TASK DESCRIPTION:
Copy out the items from the line containing "Select the Brand Size column header" through the end of the items, both ends included, without the pictures.
━━ EXTRACTED ENTRIES ━━
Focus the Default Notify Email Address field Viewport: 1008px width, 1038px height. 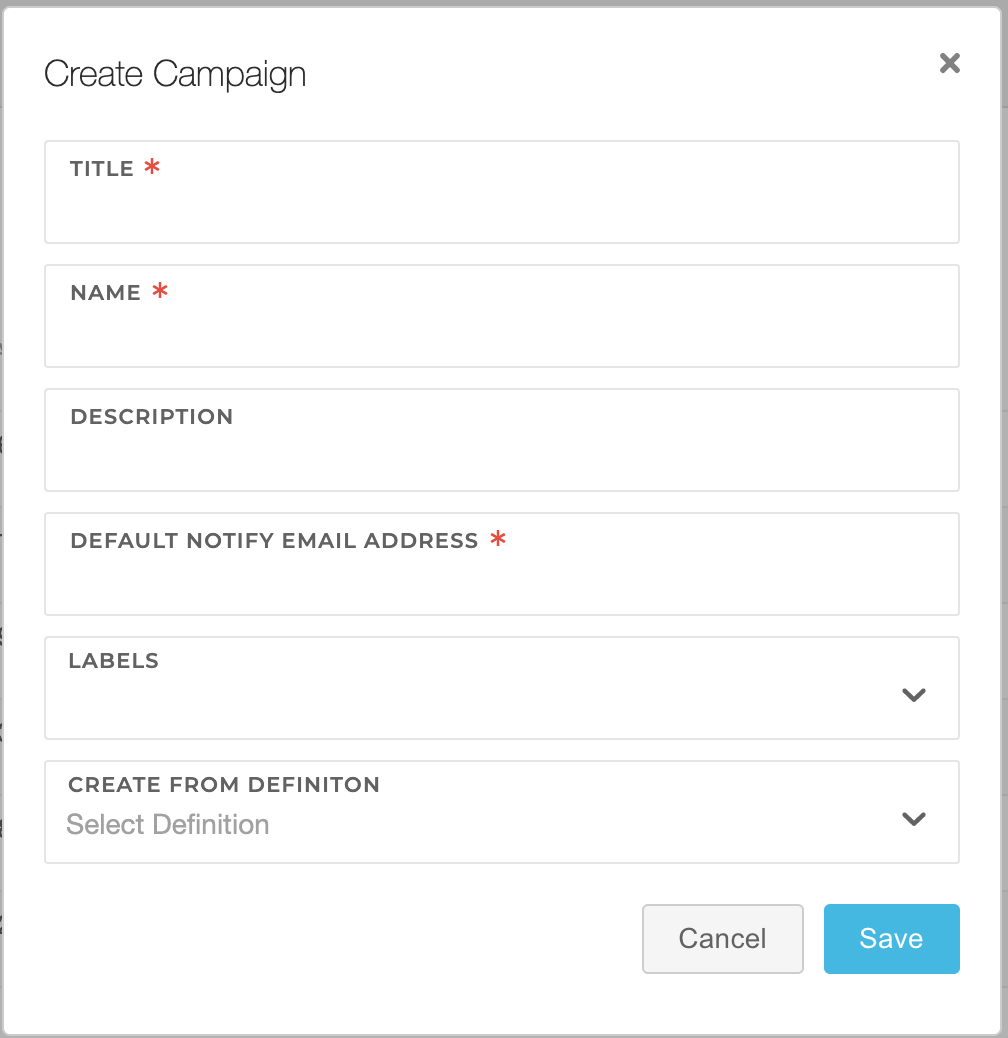point(501,582)
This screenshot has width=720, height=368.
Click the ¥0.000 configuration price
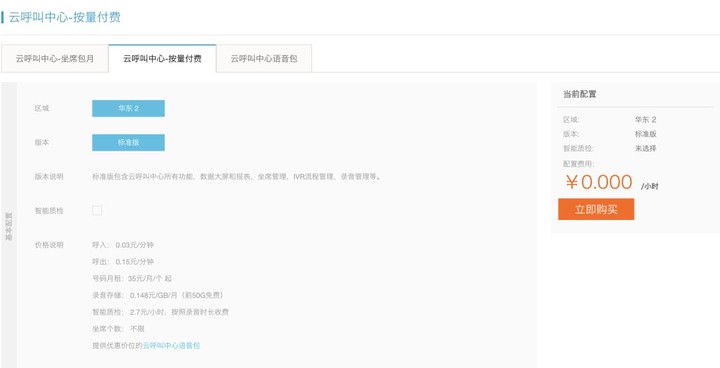pyautogui.click(x=599, y=182)
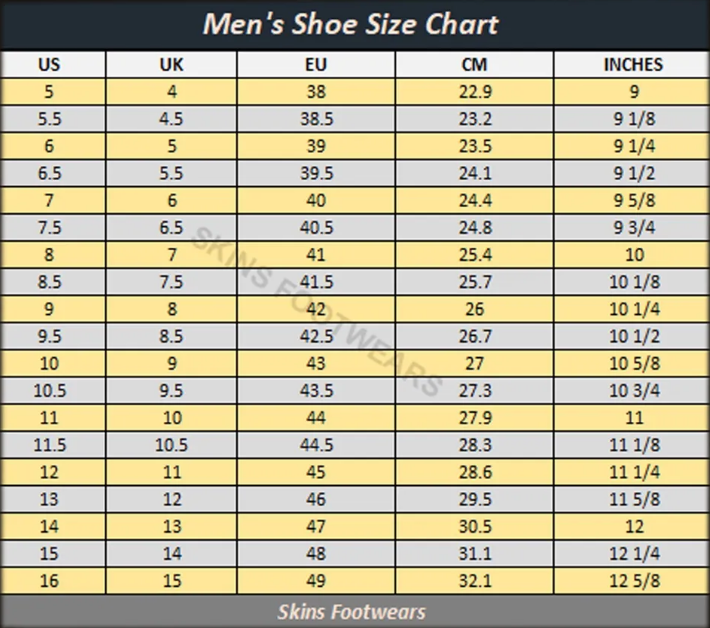Click the EU column header
The height and width of the screenshot is (628, 710).
point(316,64)
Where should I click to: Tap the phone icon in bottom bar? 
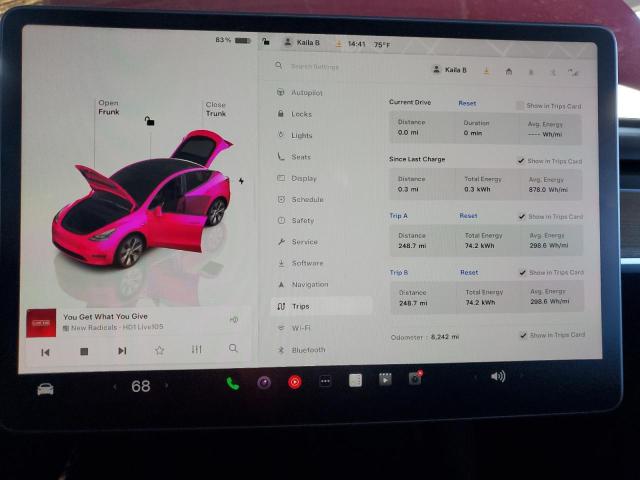(x=232, y=382)
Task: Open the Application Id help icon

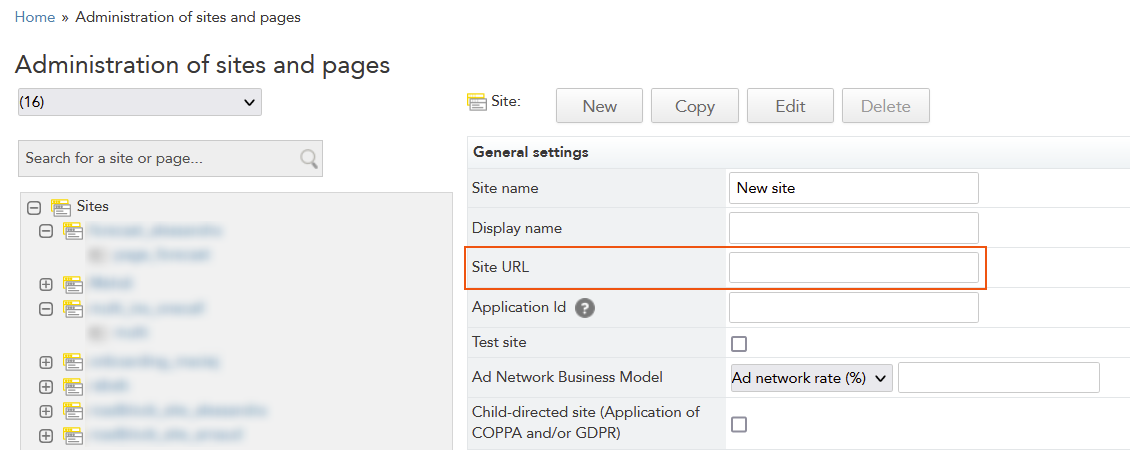Action: pos(586,308)
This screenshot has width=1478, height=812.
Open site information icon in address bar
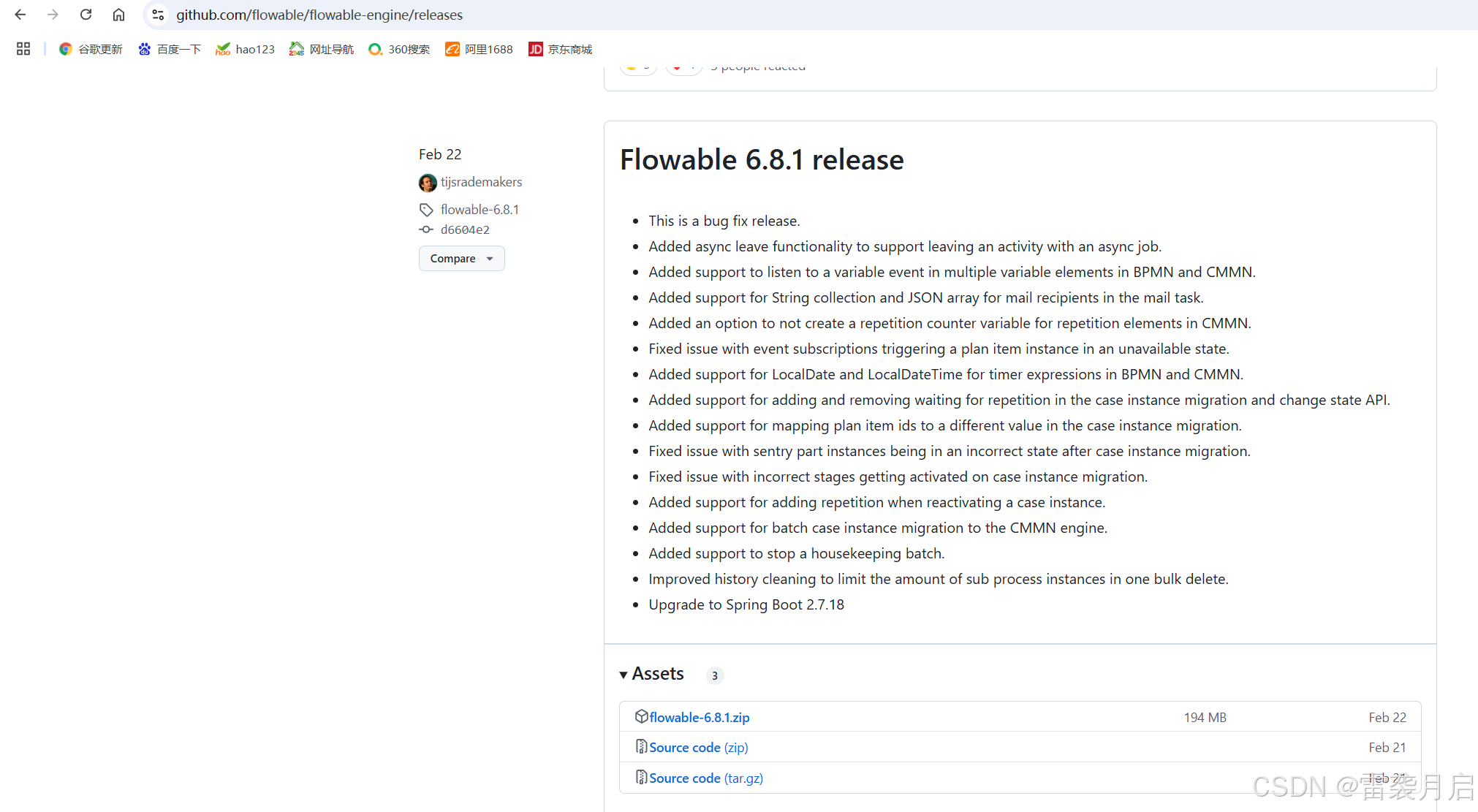pyautogui.click(x=158, y=15)
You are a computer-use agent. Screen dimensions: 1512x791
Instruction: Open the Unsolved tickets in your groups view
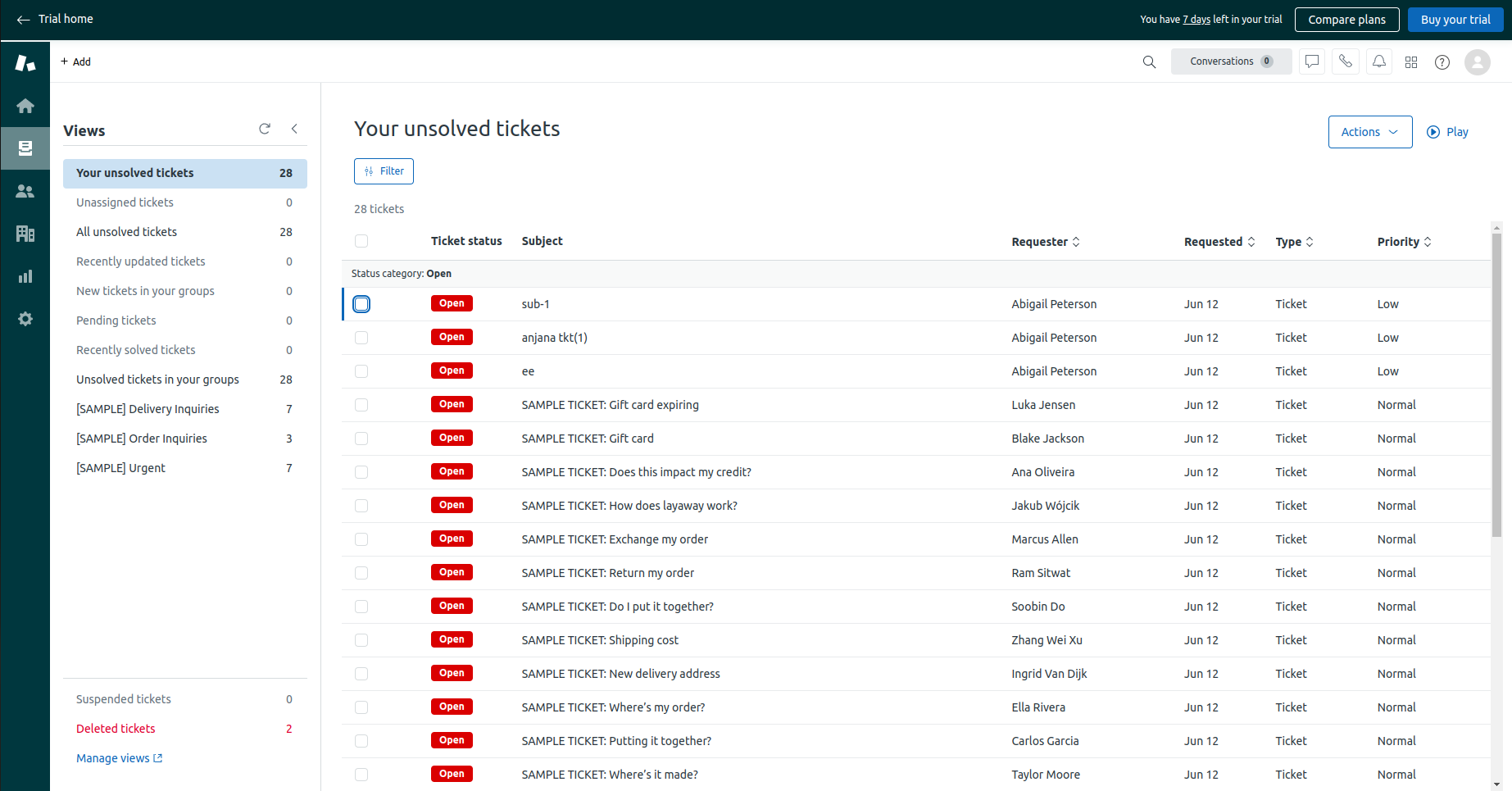click(x=157, y=380)
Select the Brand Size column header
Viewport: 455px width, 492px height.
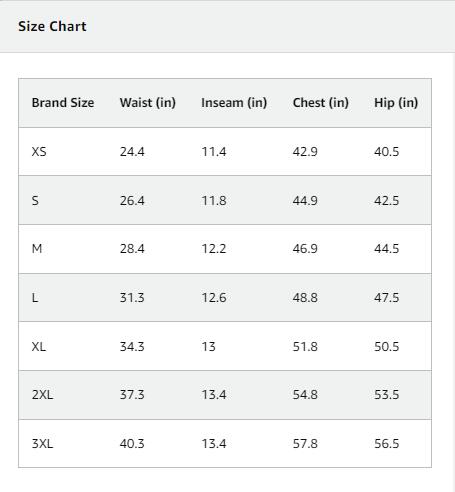coord(63,103)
━━━
TASK ANSWER:
Select the Brand Size column header
Viewport: 455px width, 492px height.
coord(63,103)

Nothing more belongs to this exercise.